Task description
Find every line in the items below that contains the string "click", and copy each of those lines in full.

Records shown
[Start of Attachment]

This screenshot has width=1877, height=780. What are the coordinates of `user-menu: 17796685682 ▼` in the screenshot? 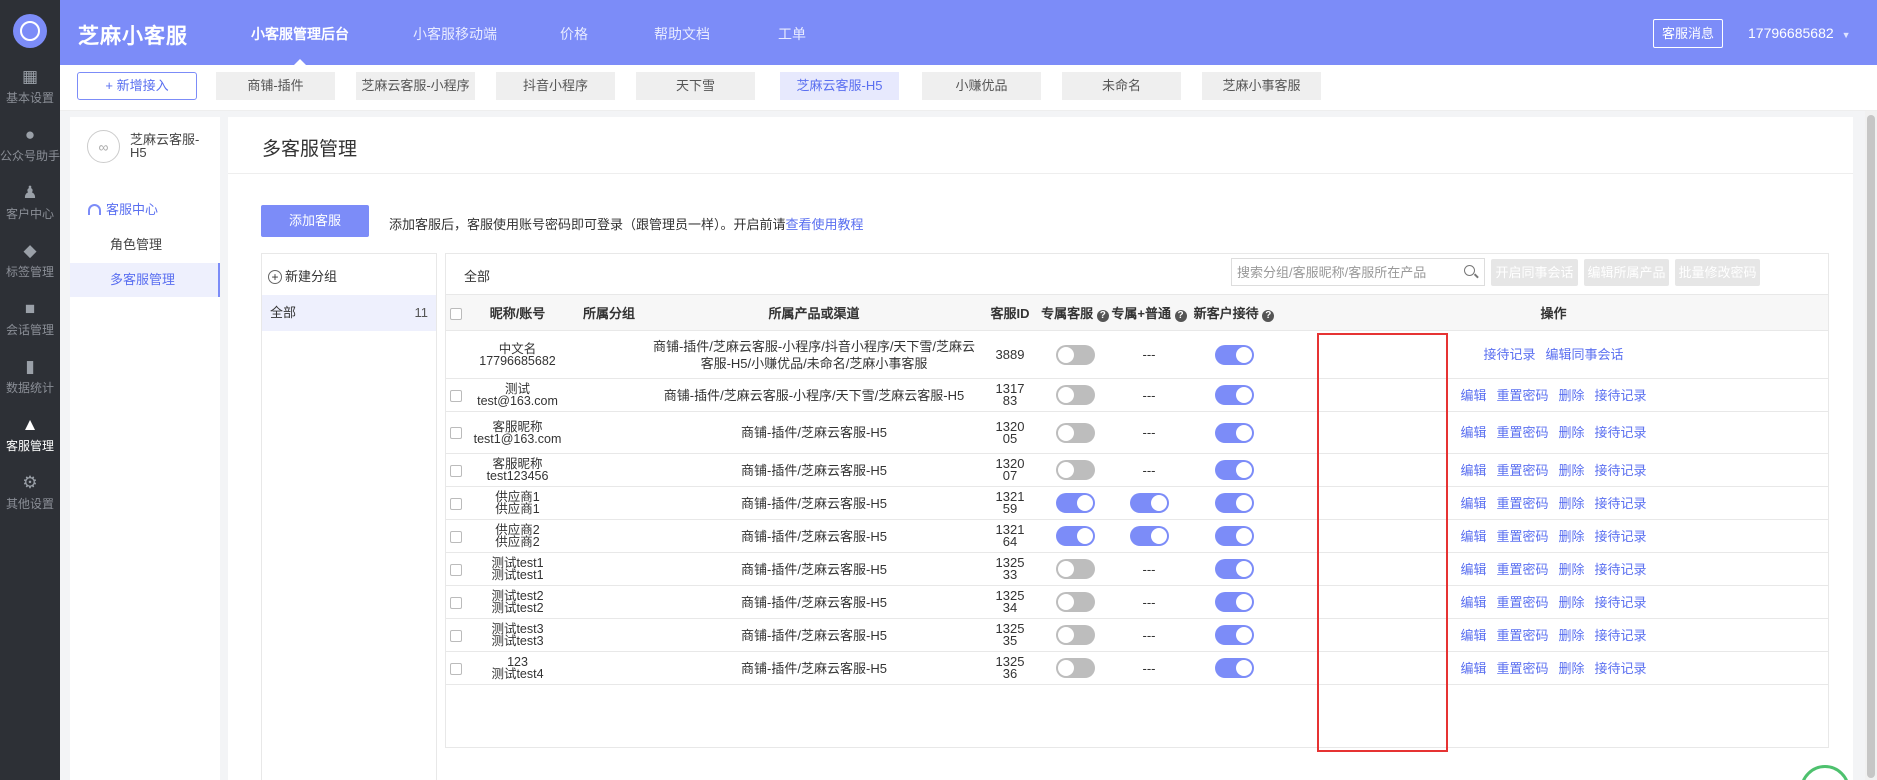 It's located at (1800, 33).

[End of Attachment]
[Start of Attachment]

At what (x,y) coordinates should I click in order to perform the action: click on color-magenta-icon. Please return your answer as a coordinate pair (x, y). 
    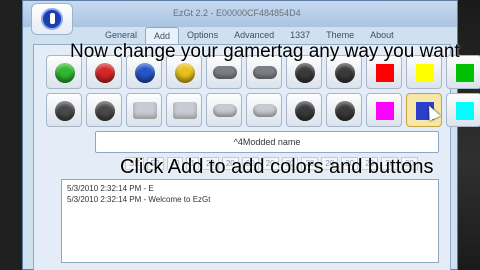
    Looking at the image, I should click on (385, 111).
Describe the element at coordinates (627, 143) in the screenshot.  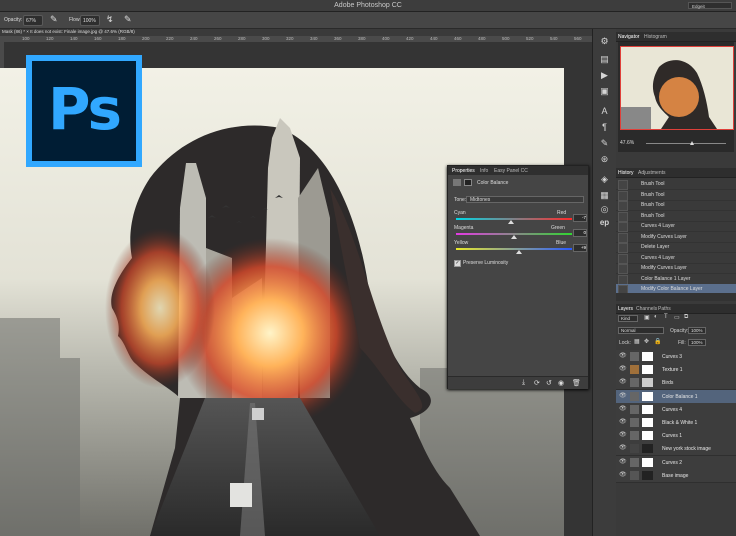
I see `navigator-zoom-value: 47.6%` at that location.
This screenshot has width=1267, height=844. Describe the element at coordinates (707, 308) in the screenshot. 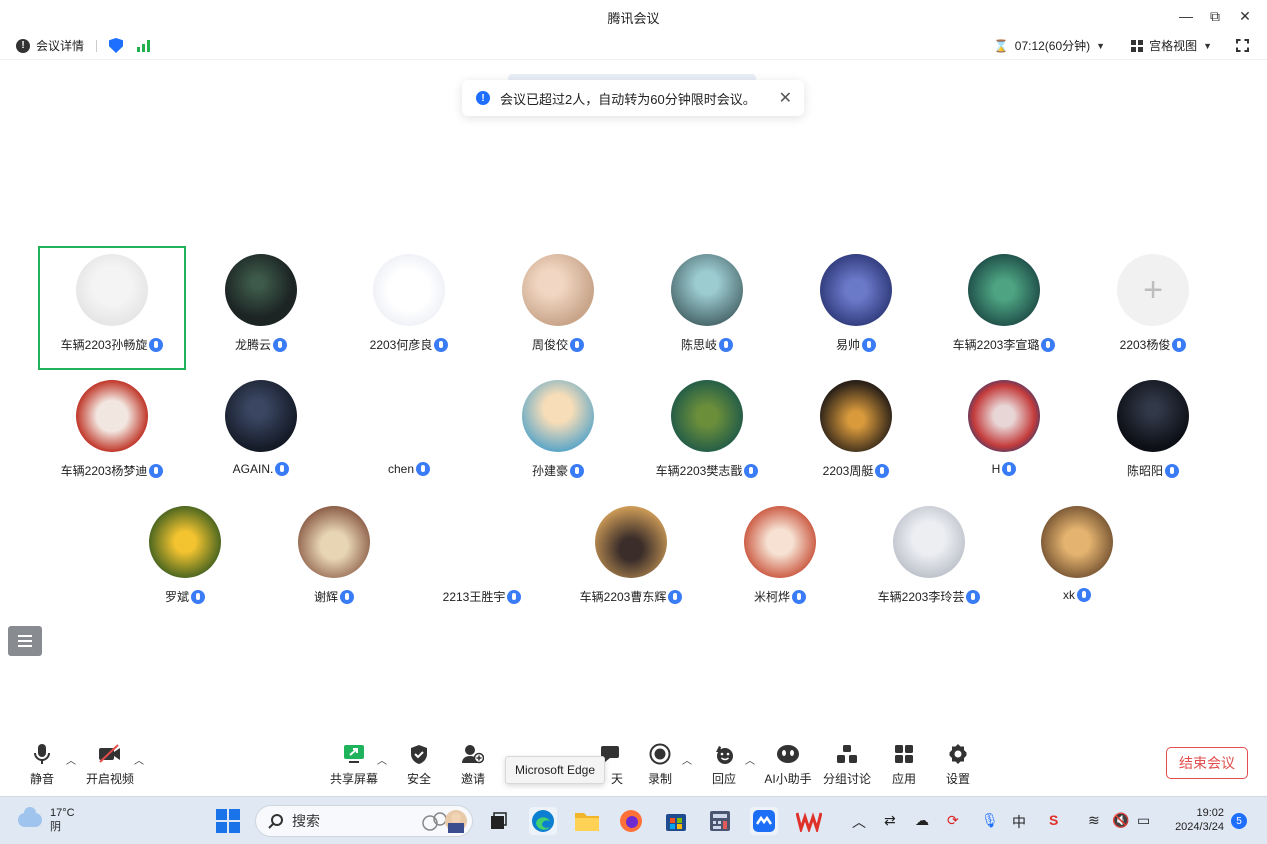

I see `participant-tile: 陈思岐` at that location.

[End of Attachment]

Completed exercise
At what (x,y) coordinates should I click in order to perform the action: click on color-magenta-icon. Please return your answer as a coordinate pair (x, y). 
    Looking at the image, I should click on (385, 111).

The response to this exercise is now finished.